Top of Extracted information

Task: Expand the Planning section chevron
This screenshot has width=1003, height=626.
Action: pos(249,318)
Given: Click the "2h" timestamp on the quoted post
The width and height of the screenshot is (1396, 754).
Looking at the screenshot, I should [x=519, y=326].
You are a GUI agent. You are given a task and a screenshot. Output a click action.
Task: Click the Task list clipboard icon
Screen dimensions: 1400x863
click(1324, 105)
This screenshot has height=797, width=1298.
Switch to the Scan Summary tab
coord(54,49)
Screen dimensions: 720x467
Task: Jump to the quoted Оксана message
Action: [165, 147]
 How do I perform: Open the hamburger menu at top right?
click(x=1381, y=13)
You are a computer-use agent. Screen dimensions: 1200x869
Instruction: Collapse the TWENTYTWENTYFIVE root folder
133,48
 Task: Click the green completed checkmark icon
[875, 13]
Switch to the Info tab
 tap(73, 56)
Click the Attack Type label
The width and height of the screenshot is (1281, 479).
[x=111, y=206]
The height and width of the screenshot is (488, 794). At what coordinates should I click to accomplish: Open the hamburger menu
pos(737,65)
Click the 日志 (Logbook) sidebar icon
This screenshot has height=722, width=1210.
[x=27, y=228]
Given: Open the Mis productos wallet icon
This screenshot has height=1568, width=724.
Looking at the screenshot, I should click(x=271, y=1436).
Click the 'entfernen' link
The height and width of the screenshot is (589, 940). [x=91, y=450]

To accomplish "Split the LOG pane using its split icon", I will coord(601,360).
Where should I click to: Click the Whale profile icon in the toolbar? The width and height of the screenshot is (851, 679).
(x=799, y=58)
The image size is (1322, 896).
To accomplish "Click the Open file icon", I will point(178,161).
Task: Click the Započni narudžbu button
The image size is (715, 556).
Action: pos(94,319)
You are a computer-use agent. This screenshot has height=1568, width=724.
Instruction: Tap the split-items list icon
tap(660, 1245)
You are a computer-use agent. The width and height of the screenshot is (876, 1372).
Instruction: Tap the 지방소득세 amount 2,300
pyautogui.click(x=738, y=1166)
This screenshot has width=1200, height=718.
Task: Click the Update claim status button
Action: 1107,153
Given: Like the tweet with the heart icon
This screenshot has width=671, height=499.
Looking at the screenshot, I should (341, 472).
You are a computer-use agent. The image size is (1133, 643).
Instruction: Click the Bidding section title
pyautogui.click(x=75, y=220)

Bottom of Extracted information

§ **What the task requires**:
Set down, exactly as they appear, the line holding "You are a computer-use agent. Screen" and every line after it until the records end.

§ **Expected answer**:
You are a computer-use agent. Screen dimensions: 1200x869
Instruction: Collapse the TWENTYTWENTYFIVE root folder
133,48
 Task: Click the green completed checkmark icon
[875, 13]
Switch to the Info tab
 tap(73, 56)
Click the Attack Type label
The width and height of the screenshot is (1281, 479).
[x=111, y=206]
The height and width of the screenshot is (488, 794). At what coordinates should I click to accomplish: Open the hamburger menu
pos(737,65)
Click the 日志 (Logbook) sidebar icon
This screenshot has height=722, width=1210.
[x=27, y=228]
Given: Open the Mis productos wallet icon
This screenshot has height=1568, width=724.
Looking at the screenshot, I should click(x=271, y=1436).
Click the 'entfernen' link
The height and width of the screenshot is (589, 940). [x=91, y=450]

To accomplish "Split the LOG pane using its split icon", I will coord(601,360).
Where should I click to: Click the Whale profile icon in the toolbar? The width and height of the screenshot is (851, 679).
(x=799, y=58)
The image size is (1322, 896).
To accomplish "Click the Open file icon", I will point(178,161).
Task: Click the Započni narudžbu button
The image size is (715, 556).
Action: pos(94,319)
You are a computer-use agent. This screenshot has height=1568, width=724.
Instruction: Tap the split-items list icon
tap(660, 1245)
You are a computer-use agent. The width and height of the screenshot is (876, 1372).
Instruction: Tap the 지방소득세 amount 2,300
pyautogui.click(x=738, y=1166)
This screenshot has width=1200, height=718.
Task: Click the Update claim status button
Action: 1107,153
Given: Like the tweet with the heart icon
This screenshot has width=671, height=499.
Looking at the screenshot, I should (341, 472).
You are a computer-use agent. The image size is (1133, 643).
Instruction: Click the Bidding section title
pyautogui.click(x=75, y=220)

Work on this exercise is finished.